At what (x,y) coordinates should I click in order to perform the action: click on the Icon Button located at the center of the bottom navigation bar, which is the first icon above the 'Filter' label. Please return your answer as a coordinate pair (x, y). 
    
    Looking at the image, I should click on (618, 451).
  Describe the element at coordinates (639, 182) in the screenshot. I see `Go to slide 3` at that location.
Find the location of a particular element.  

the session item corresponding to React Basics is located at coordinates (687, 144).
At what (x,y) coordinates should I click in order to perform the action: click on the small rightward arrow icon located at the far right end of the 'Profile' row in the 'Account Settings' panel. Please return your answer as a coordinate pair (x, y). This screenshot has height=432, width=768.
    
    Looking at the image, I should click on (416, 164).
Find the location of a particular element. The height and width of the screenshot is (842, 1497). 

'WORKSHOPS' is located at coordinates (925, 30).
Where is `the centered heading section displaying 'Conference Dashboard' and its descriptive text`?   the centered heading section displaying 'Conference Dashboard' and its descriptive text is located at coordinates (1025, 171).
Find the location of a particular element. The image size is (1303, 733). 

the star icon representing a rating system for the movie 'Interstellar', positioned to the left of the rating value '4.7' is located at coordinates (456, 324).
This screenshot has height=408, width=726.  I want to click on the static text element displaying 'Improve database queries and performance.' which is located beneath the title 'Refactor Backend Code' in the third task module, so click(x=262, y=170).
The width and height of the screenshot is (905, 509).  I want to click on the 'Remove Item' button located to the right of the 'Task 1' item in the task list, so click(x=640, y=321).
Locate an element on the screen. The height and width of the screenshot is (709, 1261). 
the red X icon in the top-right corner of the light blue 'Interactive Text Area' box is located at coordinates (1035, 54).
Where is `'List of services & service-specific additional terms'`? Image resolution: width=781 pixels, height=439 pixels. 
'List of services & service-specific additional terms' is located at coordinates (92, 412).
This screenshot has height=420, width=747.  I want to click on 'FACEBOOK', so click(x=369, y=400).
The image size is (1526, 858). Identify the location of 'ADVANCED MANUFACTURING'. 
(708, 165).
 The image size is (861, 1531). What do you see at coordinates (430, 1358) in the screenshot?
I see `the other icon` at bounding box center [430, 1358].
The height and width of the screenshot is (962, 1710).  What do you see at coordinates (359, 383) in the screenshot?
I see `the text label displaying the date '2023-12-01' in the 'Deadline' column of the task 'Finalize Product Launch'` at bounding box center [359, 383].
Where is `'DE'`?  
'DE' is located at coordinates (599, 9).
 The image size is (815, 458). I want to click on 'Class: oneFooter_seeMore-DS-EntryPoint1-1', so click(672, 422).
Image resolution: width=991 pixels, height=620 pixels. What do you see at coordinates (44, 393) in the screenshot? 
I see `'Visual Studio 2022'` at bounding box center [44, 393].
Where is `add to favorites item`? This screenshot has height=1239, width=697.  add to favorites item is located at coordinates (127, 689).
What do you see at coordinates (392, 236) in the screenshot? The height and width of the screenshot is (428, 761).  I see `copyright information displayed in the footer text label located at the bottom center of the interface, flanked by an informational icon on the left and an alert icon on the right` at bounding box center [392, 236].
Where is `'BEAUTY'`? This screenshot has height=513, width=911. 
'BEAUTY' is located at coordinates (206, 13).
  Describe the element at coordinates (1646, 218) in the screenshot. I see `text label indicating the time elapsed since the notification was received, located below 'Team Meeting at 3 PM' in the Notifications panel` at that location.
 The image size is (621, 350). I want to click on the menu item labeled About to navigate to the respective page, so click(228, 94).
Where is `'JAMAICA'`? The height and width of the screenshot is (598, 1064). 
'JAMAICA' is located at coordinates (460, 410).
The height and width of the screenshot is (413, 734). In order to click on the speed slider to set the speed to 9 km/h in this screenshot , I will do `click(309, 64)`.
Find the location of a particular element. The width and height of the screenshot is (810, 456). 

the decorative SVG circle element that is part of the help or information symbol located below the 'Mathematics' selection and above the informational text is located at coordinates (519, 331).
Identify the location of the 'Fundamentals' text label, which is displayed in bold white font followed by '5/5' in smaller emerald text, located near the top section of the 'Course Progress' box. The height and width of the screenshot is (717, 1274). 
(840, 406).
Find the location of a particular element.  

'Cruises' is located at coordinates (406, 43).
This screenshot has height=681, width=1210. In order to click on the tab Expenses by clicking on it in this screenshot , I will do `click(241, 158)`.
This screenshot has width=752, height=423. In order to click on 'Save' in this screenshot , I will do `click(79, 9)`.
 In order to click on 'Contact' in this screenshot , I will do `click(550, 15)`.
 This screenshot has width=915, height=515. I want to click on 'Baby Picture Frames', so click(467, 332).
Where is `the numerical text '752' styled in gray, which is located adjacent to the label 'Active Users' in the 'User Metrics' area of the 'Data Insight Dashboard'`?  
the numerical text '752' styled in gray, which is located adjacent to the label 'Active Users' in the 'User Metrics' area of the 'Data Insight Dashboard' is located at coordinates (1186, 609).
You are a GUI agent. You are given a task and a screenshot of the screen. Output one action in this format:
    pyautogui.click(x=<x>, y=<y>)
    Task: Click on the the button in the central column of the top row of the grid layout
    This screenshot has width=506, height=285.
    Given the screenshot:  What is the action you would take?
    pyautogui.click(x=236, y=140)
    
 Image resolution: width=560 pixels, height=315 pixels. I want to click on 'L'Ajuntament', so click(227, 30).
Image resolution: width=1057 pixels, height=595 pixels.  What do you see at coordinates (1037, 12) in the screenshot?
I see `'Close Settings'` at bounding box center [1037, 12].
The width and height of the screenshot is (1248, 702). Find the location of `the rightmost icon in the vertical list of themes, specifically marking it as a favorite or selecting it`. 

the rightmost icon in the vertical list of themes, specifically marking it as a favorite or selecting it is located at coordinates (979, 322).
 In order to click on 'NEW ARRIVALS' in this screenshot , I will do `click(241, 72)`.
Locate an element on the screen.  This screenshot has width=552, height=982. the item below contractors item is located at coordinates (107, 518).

________________________

**AIM OF THE TASK**. Recast the records above as a Markdown table with two columns, Row and Line. Number each line in order, and skip blank lines.

**RESULT OF THIS EXERCISE**.
| Row | Line |
|---|---|
| 1 | At what (x,y) coordinates should I click in order to perform the action: click on the Icon Button located at the center of the bottom navigation bar, which is the first icon above the 'Filter' label. Please return your answer as a coordinate pair (x, y).  |
| 2 |     Looking at the image, I should click on (618, 451). |
| 3 |   Describe the element at coordinates (639, 182) in the screenshot. I see `Go to slide 3` at that location. |
| 4 | Find the location of a particular element.   |
| 5 | the session item corresponding to React Basics is located at coordinates (687, 144). |
| 6 | At what (x,y) coordinates should I click in order to perform the action: click on the small rightward arrow icon located at the far right end of the 'Profile' row in the 'Account Settings' panel. Please return your answer as a coordinate pair (x, y). This screenshot has height=432, width=768. |
| 7 |     Looking at the image, I should click on (416, 164). |
| 8 | Find the location of a particular element. The height and width of the screenshot is (842, 1497).  |
| 9 | 'WORKSHOPS' is located at coordinates (925, 30). |
| 10 | Where is `the centered heading section displaying 'Conference Dashboard' and its descriptive text`?   the centered heading section displaying 'Conference Dashboard' and its descriptive text is located at coordinates (1025, 171). |
| 11 | Find the location of a particular element. The image size is (1303, 733).  |
| 12 | the star icon representing a rating system for the movie 'Interstellar', positioned to the left of the rating value '4.7' is located at coordinates (456, 324). |
| 13 | This screenshot has height=408, width=726.  I want to click on the static text element displaying 'Improve database queries and performance.' which is located beneath the title 'Refactor Backend Code' in the third task module, so click(x=262, y=170). |
| 14 | The width and height of the screenshot is (905, 509).  I want to click on the 'Remove Item' button located to the right of the 'Task 1' item in the task list, so click(x=640, y=321). |
| 15 | Locate an element on the screen. The height and width of the screenshot is (709, 1261).  |
| 16 | the red X icon in the top-right corner of the light blue 'Interactive Text Area' box is located at coordinates (1035, 54). |
| 17 | Where is `'List of services & service-specific additional terms'`? Image resolution: width=781 pixels, height=439 pixels.  |
| 18 | 'List of services & service-specific additional terms' is located at coordinates (92, 412). |
| 19 | This screenshot has height=420, width=747.  I want to click on 'FACEBOOK', so click(x=369, y=400). |
| 20 | The image size is (1526, 858). Identify the location of 'ADVANCED MANUFACTURING'.  |
| 21 | (708, 165). |
| 22 |  The image size is (861, 1531). What do you see at coordinates (430, 1358) in the screenshot? |
| 23 | I see `the other icon` at bounding box center [430, 1358]. |
| 24 | The height and width of the screenshot is (962, 1710).  What do you see at coordinates (359, 383) in the screenshot? |
| 25 | I see `the text label displaying the date '2023-12-01' in the 'Deadline' column of the task 'Finalize Product Launch'` at bounding box center [359, 383]. |
| 26 | Where is `'DE'`?   |
| 27 | 'DE' is located at coordinates (599, 9). |
| 28 |  The image size is (815, 458). I want to click on 'Class: oneFooter_seeMore-DS-EntryPoint1-1', so click(672, 422). |
| 29 | Image resolution: width=991 pixels, height=620 pixels. What do you see at coordinates (44, 393) in the screenshot?  |
| 30 | I see `'Visual Studio 2022'` at bounding box center [44, 393]. |
| 31 | Where is `add to favorites item`? This screenshot has height=1239, width=697.  add to favorites item is located at coordinates (127, 689). |
| 32 | What do you see at coordinates (392, 236) in the screenshot? The height and width of the screenshot is (428, 761).  I see `copyright information displayed in the footer text label located at the bottom center of the interface, flanked by an informational icon on the left and an alert icon on the right` at bounding box center [392, 236]. |
| 33 | Where is `'BEAUTY'`? This screenshot has height=513, width=911.  |
| 34 | 'BEAUTY' is located at coordinates (206, 13). |
| 35 |   Describe the element at coordinates (1646, 218) in the screenshot. I see `text label indicating the time elapsed since the notification was received, located below 'Team Meeting at 3 PM' in the Notifications panel` at that location. |
| 36 |  The image size is (621, 350). I want to click on the menu item labeled About to navigate to the respective page, so click(228, 94). |
| 37 | Where is `'JAMAICA'`? The height and width of the screenshot is (598, 1064).  |
| 38 | 'JAMAICA' is located at coordinates (460, 410). |
| 39 | The height and width of the screenshot is (413, 734). In order to click on the speed slider to set the speed to 9 km/h in this screenshot , I will do `click(309, 64)`. |
| 40 | Find the location of a particular element. The width and height of the screenshot is (810, 456).  |
| 41 | the decorative SVG circle element that is part of the help or information symbol located below the 'Mathematics' selection and above the informational text is located at coordinates (519, 331). |
| 42 | Identify the location of the 'Fundamentals' text label, which is displayed in bold white font followed by '5/5' in smaller emerald text, located near the top section of the 'Course Progress' box. The height and width of the screenshot is (717, 1274).  |
| 43 | (840, 406). |
| 44 | Find the location of a particular element.   |
| 45 | 'Cruises' is located at coordinates (406, 43). |
| 46 | This screenshot has height=681, width=1210. In order to click on the tab Expenses by clicking on it in this screenshot , I will do `click(241, 158)`. |
| 47 | This screenshot has width=752, height=423. In order to click on 'Save' in this screenshot , I will do `click(79, 9)`. |
| 48 |  In order to click on 'Contact' in this screenshot , I will do `click(550, 15)`. |
| 49 |  This screenshot has width=915, height=515. I want to click on 'Baby Picture Frames', so click(467, 332). |
| 50 | Where is `the numerical text '752' styled in gray, which is located adjacent to the label 'Active Users' in the 'User Metrics' area of the 'Data Insight Dashboard'`?   |
| 51 | the numerical text '752' styled in gray, which is located adjacent to the label 'Active Users' in the 'User Metrics' area of the 'Data Insight Dashboard' is located at coordinates (1186, 609). |
| 52 | You are a GUI agent. You are given a task and a screenshot of the screen. Output one action in this format: |
| 53 |     pyautogui.click(x=<x>, y=<y>) |
| 54 |     Task: Click on the the button in the central column of the top row of the grid layout |
| 55 |     This screenshot has width=506, height=285. |
| 56 |     Given the screenshot:  What is the action you would take? |
| 57 |     pyautogui.click(x=236, y=140) |
| 58 |  Image resolution: width=560 pixels, height=315 pixels. I want to click on 'L'Ajuntament', so click(227, 30). |
| 59 | Image resolution: width=1057 pixels, height=595 pixels.  What do you see at coordinates (1037, 12) in the screenshot? |
| 60 | I see `'Close Settings'` at bounding box center [1037, 12]. |
| 61 | The width and height of the screenshot is (1248, 702). Find the location of `the rightmost icon in the vertical list of themes, specifically marking it as a favorite or selecting it`.  |
| 62 | the rightmost icon in the vertical list of themes, specifically marking it as a favorite or selecting it is located at coordinates (979, 322). |
| 63 |  In order to click on 'NEW ARRIVALS' in this screenshot , I will do `click(241, 72)`. |
| 64 | Locate an element on the screen.  This screenshot has width=552, height=982. the item below contractors item is located at coordinates (107, 518). |